Psychology / Biology 217: Behavioral Neuroscience (Herman)

Popular Literature Versus Scholarly Literature

  Popular Scholarly
Author Staff writer; journalist **Expert in the field; known credentials
Audience General public Scholars, researchers
Language Little technical language or subject-specific jargon Uses technical language and subject-specific jargon
Coverage Broad topics; shallow coverage; shorter length Narrow topics; in-depth coverage; longer length
Documentation Usually no bibliography; may have links throughout Bibliography present
*Peer-reviewed? No Usually

*To tell for certain if an article is peer-reviewed, Google the journal's website. The About section, Author Guidelines, or information on the editorial process will typically tell you if articles within that journal are peer-reviewed.

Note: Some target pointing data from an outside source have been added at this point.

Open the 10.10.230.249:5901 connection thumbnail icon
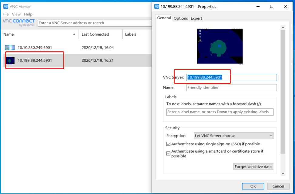Image resolution: width=295 pixels, height=194 pixels. point(9,47)
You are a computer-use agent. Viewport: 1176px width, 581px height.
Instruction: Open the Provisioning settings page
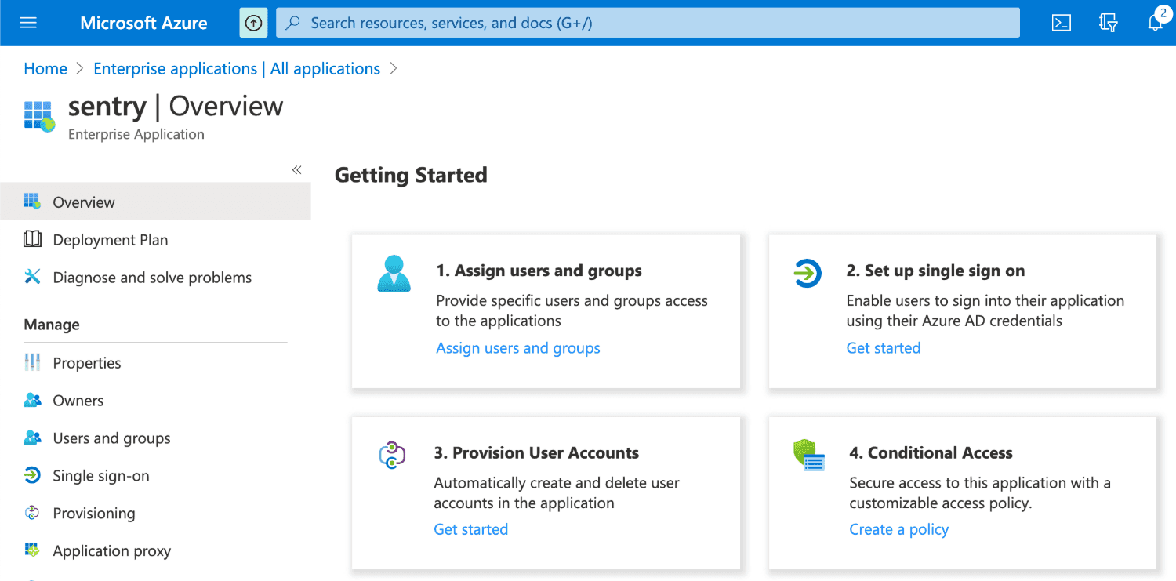pyautogui.click(x=94, y=513)
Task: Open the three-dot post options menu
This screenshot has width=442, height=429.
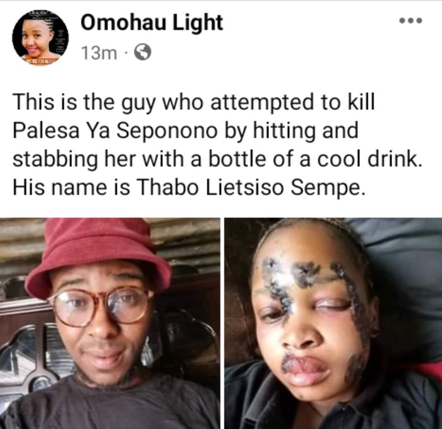Action: 410,20
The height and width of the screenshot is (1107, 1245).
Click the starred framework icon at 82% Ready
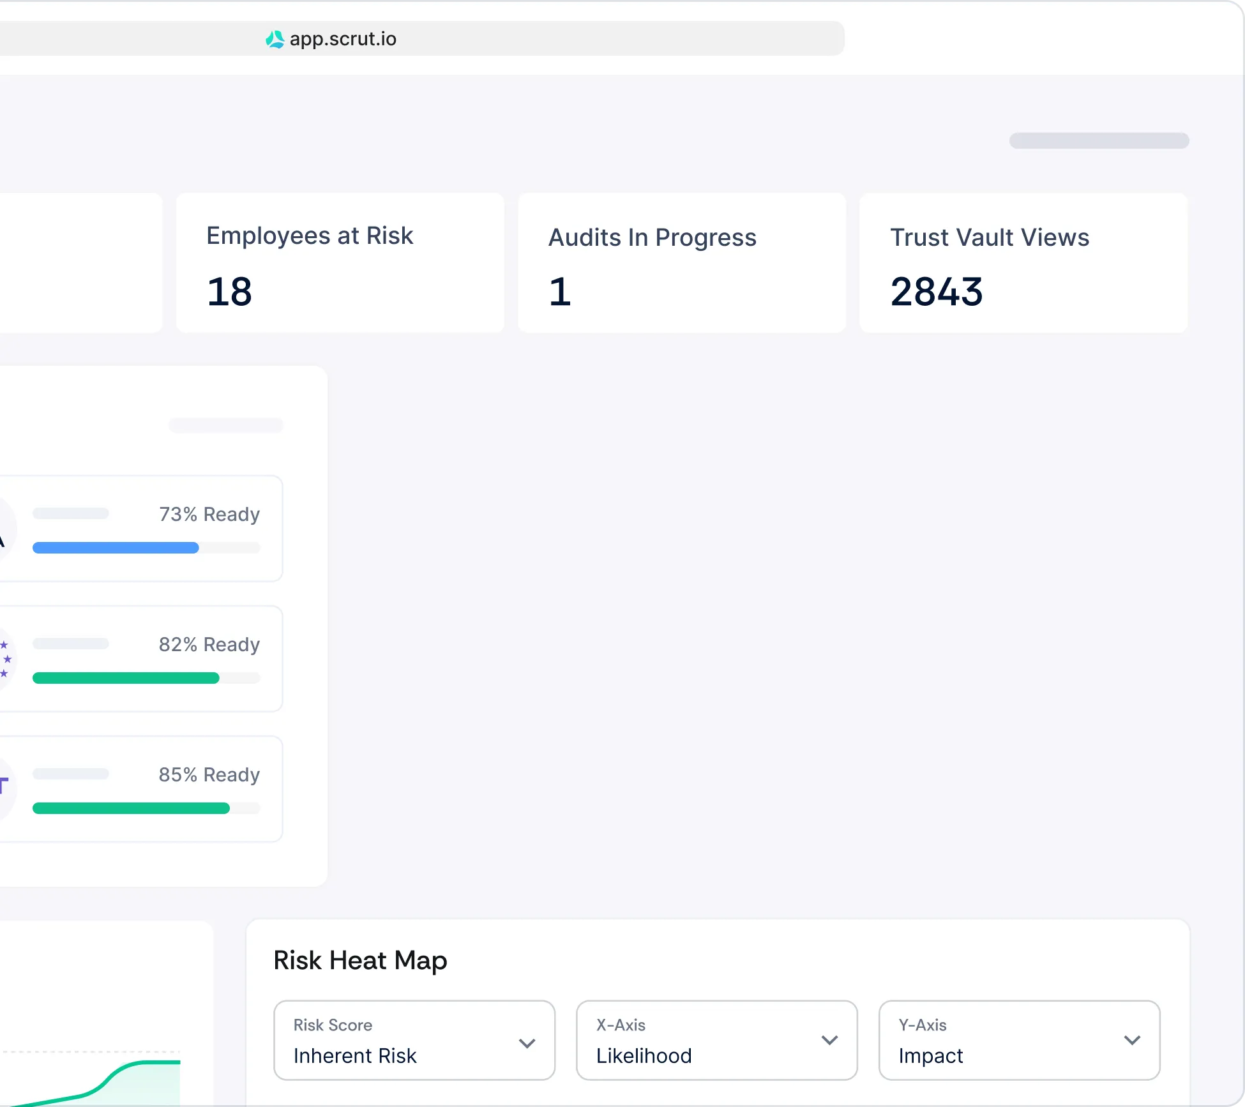point(5,659)
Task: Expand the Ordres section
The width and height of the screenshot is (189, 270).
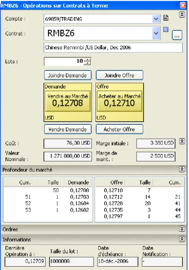Action: point(182,229)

**A note on "experts" (i.e. who is an "authority" on a subject)

"Information resources reflect their creators’ expertise and credibility, and are evaluated based on the information need and the context in which the information will be used. Authority is constructed in that various communities may recognize different types of authority. It is contextual in that the information need may help to determine the level of authority required."

"[Information consumers] should view authority with an attitude of informed skepticism and an openness to new perspectives, additional voices, and changes in schools of thought.... [Information consumers]...acknowledge biases that privilege some sources of authority over others, especially in terms of others’ worldviews, gender, sexual orientation, and cultural orientations."

--From the Association of College & Research Libraries' Framework for Information Literacy for Higher Education

Primary Literature Versus Review Literature

Scholarly literature then falls into two categories:

Primary literature
(also known as primary research articles, empirical articles, or studies)

  • Reports the findings of original research done by the authors of the article
  • Published in peer-reviewed journals
  • Poses a research question or states a hypothesis
  • Contains these tell-tale sections, at a minimum; which can often be gleaned from the Abstract

Introduction
Methods
Results
​​​​​​​
Discussion

Review literature

Review articles in the sciences summarize previously reported findings rather than present new findings, often pulling together the findings of multiple primary research articles. In doing so, review literature often gives a broader view of the current state of understanding in a given topic area.